Marco Carra conferma il suo sostegno al territorio del Destra Secchia e al Comitato dell’ospedale di Pieve per la realizzazione dell’Hospice, nell’ambito della conferenza sulla salute del gruppo Pd
IL COMITATO DELL’OSPEDALE DI PIEVE CHIEDE LA REALIZZAZIONE DELL’HOSPICE, GIA’ INSERITO NEL PROGRAMMA DELLA REGIONE MA DI CUI NON C’E’ ANCORA TRACCIA
“Resta un obiettivo prioritario la necessità di fare di Pieve di Coriano un ospedale interregionale, una struttura che accoglie un bacino di utenza di 200 mila abitanti.
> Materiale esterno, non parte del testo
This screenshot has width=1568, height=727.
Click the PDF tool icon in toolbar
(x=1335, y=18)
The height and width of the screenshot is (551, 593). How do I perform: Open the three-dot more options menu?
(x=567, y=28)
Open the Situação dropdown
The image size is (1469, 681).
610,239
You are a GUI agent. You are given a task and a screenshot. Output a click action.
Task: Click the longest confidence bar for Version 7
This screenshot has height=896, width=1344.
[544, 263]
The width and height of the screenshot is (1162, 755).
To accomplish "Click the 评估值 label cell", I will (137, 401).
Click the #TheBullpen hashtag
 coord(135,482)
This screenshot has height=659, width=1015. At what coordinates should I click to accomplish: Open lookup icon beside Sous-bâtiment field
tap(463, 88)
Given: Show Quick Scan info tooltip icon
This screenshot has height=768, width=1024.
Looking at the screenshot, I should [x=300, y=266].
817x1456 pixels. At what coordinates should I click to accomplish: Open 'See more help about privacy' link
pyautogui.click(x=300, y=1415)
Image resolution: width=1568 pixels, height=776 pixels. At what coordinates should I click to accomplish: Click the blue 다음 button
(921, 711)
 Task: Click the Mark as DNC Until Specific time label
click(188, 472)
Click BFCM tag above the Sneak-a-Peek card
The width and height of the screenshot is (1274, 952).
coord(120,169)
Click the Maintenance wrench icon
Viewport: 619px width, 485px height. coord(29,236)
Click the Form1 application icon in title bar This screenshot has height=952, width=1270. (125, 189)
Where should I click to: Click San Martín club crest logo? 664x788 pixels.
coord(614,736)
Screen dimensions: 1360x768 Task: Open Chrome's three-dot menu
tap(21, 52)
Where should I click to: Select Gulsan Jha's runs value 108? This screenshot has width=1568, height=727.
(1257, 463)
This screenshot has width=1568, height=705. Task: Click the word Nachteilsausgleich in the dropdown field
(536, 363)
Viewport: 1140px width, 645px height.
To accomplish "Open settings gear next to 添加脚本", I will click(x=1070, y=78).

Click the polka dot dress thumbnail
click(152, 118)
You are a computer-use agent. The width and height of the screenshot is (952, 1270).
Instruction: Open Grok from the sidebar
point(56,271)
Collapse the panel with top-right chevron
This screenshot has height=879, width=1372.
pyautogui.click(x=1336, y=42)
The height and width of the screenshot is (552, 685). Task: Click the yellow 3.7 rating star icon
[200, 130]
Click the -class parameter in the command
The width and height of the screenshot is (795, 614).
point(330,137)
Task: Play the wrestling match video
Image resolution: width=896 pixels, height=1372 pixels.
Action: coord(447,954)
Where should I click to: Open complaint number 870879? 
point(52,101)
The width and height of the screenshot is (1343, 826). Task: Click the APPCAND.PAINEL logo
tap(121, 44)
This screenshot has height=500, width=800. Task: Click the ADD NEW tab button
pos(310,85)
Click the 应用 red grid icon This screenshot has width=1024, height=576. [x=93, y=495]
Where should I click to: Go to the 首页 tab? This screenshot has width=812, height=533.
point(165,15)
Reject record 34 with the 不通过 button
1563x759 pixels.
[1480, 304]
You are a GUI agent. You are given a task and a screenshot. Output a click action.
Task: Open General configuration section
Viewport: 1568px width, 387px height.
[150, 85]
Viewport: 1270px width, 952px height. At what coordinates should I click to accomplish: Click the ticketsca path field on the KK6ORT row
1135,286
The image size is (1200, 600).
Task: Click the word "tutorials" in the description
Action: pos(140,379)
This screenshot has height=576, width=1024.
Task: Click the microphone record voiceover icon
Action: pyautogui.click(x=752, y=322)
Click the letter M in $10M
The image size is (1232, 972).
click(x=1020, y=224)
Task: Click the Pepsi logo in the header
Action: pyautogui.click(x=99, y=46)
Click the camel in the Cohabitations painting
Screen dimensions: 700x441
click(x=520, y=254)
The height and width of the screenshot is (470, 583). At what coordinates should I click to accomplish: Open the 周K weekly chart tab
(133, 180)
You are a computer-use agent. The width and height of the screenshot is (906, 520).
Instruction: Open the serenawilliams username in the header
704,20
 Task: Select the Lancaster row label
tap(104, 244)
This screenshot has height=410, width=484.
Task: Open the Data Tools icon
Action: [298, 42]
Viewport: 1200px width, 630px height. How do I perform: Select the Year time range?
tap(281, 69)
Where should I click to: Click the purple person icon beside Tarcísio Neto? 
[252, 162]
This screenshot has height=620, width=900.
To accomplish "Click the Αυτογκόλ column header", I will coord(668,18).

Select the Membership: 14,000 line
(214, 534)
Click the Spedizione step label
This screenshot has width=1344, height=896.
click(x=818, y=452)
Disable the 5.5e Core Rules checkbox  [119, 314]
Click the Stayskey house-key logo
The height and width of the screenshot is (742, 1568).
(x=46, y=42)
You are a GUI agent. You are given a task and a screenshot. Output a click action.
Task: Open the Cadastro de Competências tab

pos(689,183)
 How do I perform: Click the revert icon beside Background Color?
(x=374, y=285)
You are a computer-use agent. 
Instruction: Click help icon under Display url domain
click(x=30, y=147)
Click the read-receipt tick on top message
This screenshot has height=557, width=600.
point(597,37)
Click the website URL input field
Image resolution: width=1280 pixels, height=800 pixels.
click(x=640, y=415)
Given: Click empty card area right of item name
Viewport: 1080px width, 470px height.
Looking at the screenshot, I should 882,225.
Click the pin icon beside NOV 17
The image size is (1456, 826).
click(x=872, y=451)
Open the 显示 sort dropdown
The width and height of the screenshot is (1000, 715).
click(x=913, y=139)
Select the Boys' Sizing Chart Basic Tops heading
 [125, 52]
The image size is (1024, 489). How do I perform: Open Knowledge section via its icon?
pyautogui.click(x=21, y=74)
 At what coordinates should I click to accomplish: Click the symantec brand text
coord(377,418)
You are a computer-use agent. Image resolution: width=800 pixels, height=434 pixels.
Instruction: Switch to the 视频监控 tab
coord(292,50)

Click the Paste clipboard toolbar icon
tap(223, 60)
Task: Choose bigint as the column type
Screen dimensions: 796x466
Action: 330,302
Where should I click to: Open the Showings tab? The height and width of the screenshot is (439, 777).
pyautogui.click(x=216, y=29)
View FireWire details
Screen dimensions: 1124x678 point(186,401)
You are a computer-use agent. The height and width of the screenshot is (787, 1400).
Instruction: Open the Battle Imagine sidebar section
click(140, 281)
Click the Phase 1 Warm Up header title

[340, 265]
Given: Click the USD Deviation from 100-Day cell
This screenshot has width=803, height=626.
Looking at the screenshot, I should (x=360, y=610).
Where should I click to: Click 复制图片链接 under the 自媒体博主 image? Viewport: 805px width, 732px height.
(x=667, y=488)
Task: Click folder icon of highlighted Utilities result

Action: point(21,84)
Per ottenere questo, che il territorio insegue da decenni, occorre un investimento della regione Lombardia e che la stessa crei sinergie con le altre regioni confinanti. Inoltre, da tre anni chiediamo la realizzazione dell’hospice che, nonostante sia stato inserito nella programmazione regionale è ancora sulla carta nonostante il Destra Secchia presenti il più alto numero di tumori certificati.
In attesa della sua realizzazione, per venire incontro alle esigenze del territorio potrebbe essere utile dedicare alcuni posti letto dell’ospedale di comunità per soddisfare nel frattempo questi urgenti bisogni della cittadinanza”.
Lo dice Laura Pradella che, in rappresentanza del Comitato a tutela dell’ospedale di Pieve di Coriano (di Borgo Mantovano), venerdì 27 febbraio è intervenuta alla terza conferenza regionale-nazionale sulla sanità organizzata dal gruppo del Partito Democratico a Milano “L’Italia che si prende cura”, partecipando al panel dedicato a “Aree interne e le Lombardie: superare i divari e le disuguaglianze territoriali”, coordinato dal consigliere del gruppo Pd, Marco Carra.
Il consigliere Marco Carra conferma il suo sostegno al territorio del Destra Secchia: “Questo territorio, nonostante sia incluso nella strategia regionale Aree interne, continua ad avere la necessità di un’attenzione forte da parte della regione Lombardia che non sempre si è verificata”.